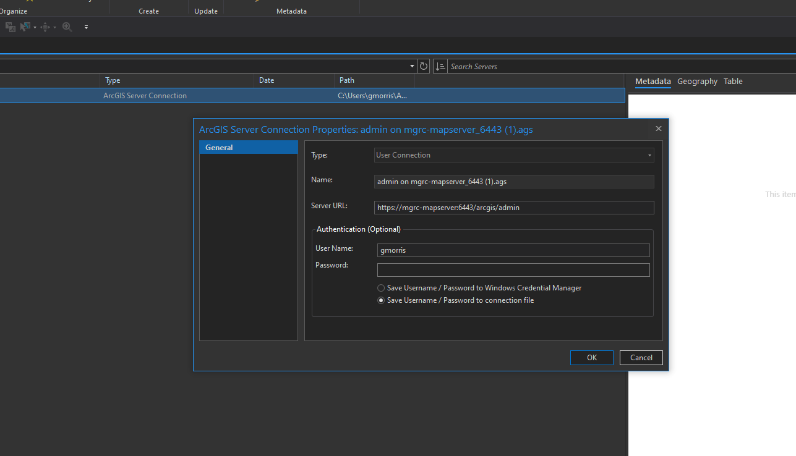This screenshot has width=796, height=456.
Task: Open the filter dropdown left of refresh
Action: coord(411,66)
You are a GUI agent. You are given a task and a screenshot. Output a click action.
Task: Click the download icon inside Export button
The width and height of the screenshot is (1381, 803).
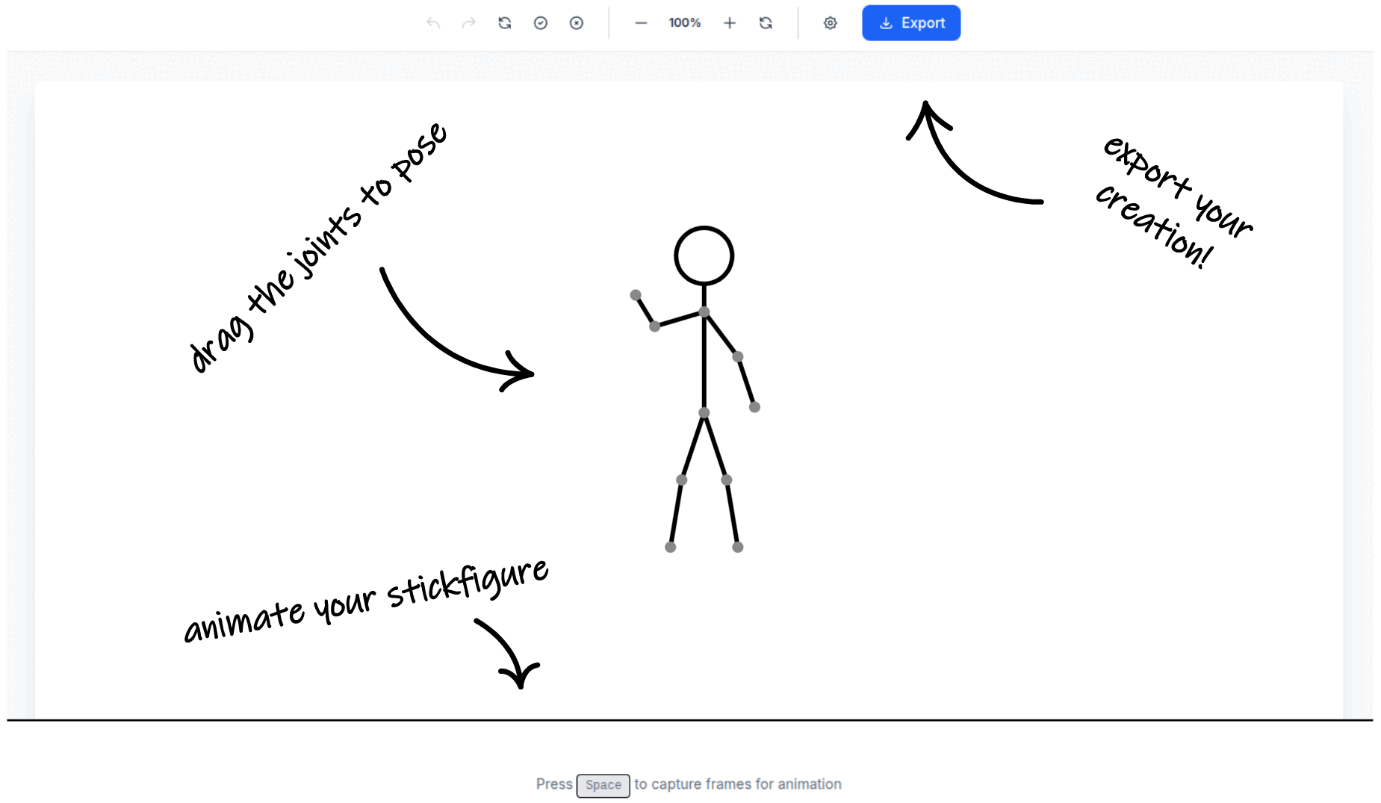click(x=886, y=22)
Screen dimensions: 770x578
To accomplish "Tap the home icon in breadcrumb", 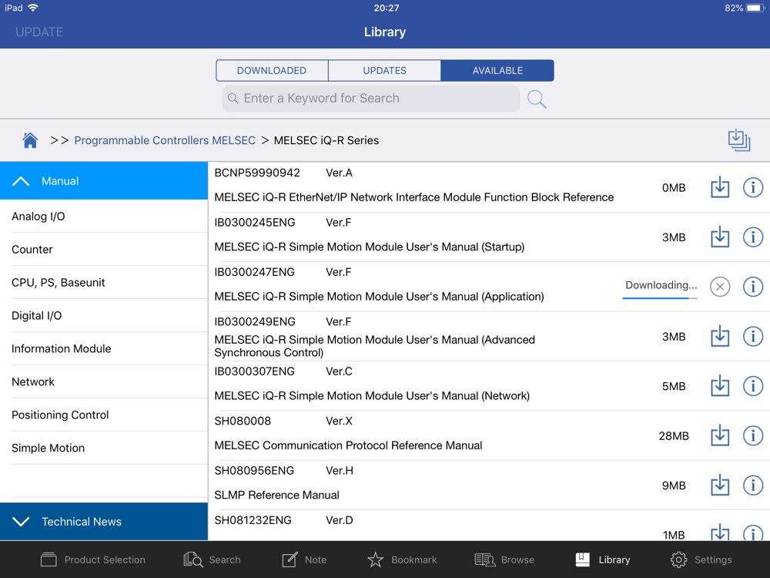I will coord(30,140).
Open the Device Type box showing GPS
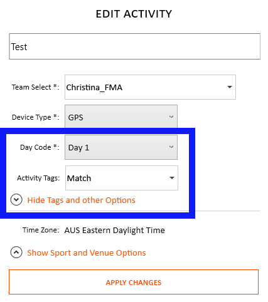This screenshot has width=268, height=302. pyautogui.click(x=121, y=117)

• _WHAT YOU WILL DO_
Collect every line of the items above that contains the string "Open", treating uppercase and lowercase letters as distinct, and copy each such line in full.

• _CORRECT ANSWER_
Task: Open the filter dropdown left of refresh
Open the Device Type box showing GPS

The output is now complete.